Experiencing Breast Cancer: From Caregiver to Survivor

April 29, 2013

Nicole McPheeters understands, both professionally and personally, the importance of having a mammogram. As the Breast Center coordinator at Providence Medford Medical Center, Nicole has been a mammography technologist for more than 13 years. But in 2012, she suddenly found herself on the receiving side of health care and is now a breast cancer survivor.  

"I have no family history of breast cancer but I decided to take advantage of the employee mammography screening offered at Providence Medford Medical Center and get my baseline mammogram at age 35," Nicole said.

The American Center Society and other health organizations recommend having a baseline at age 40, but if Nicole had waited five years she may not have survived.

"I had my screening and was called back for magnification views," Nicole explained. "I thought I would wait for follow up in 11 months because I was planning to be pregnant. But then I got a call and was urged to have biopsies on two areas of microcalcifications that were found in one of my breasts. As a mammography technologist, I knew it was an abnormal situation."

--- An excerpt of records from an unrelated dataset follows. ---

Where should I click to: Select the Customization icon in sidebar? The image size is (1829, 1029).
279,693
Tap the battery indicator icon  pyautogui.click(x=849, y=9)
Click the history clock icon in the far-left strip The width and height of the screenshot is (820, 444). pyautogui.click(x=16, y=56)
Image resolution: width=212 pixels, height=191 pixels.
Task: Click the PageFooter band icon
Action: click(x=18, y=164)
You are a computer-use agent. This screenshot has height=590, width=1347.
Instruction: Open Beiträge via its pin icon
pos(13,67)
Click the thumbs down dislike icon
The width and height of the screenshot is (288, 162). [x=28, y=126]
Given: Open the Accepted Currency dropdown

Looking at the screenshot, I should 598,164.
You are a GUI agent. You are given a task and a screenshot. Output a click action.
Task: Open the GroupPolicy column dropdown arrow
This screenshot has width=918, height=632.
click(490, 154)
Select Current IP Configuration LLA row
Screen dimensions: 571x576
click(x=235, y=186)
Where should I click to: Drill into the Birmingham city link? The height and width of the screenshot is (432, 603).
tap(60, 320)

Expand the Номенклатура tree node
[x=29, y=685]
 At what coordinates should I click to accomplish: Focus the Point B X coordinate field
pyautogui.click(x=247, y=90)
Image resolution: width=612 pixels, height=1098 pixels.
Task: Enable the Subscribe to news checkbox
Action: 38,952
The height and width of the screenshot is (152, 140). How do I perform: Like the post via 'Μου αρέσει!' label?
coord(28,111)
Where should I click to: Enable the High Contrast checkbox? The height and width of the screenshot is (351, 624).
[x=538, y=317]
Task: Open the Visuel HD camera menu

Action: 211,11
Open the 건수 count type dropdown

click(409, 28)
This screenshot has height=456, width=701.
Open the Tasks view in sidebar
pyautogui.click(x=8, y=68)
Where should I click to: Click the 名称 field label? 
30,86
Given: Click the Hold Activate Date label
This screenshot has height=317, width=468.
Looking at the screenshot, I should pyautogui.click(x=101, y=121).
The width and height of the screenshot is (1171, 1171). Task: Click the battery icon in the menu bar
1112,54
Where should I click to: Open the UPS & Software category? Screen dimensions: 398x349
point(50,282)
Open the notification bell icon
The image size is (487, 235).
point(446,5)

During all this, Nicole was undergoing in vitro fertilization (IVF) treatments to be a gestational surrogate for the second time.

"I was taking medications for the pending IVF transfer and had to make time over lunch to squeeze in the biopsy appointment. I really wasn’t thinking that this would turn out to be serious."

But it was very serious. Providence nurse navigator Kate Newgard spent the next morning trying to contact Nicole, who was in an offsite class.

"I was not paying attention to my phone," Nicole said. "I knew it was vibrating with calls but I let them go to voice mail until finally I got an urgent text message. It took my breath away. I did not expect the news that I had breast cancer because a majority of biopsies come back benign. But not mine"

Nicole was grateful that she was surrounded by colleagues when she got the news. Ironically, Theresa, the class instructor was also a cancer survivor.

"Father Jim and Theresa hugged me and prayed with me because they both know how important my faith is to me," Nicole said. "They were with me when I called my husband and family members."

Nicole describes the news as a "huge shock" and said she was very emotional.

"The IVF treatments had increased my hormones, which didn’t help," she said. "I also had to come to terms with not being a surrogate, and having to explain to my own three children what I was about to go through instead of pregnancy."

Nicole had a double mastectomy on November 30, 2012, and is now undergoing a latissimus dorsi flap procedure – breast reconstruction that uses tissue from muscles in her back to form new breasts.

"My own body is now being rearranged to re-create my breasts along with the use of an implant," Nicole said. "I talked with many women who are cancer survivors. We are each other’s support, providing commiseration and comfort. So much so in fact, that we can flash each other and compare how our new bodies look. We have to be able to use humor to lighten a very serious situation that each of us has gone through. I am grateful for many things, including the support of these women, for having the opportunity to get a screening that allowed me to survive breast cancer, and now get a 20-year-old’s body from the ordeal. I have to look at the bright side because I am a survivor."

Nicole said that as a mammography technologist she always had a good understanding of the need for regular breast screenings. Now she can speak from personal experience as she continues in her role as the Providence Breast Center coordinator. In addition, she and her husband have teamed up with friends and family to launch the BricktownE Brewing Company, a Medford brew pub.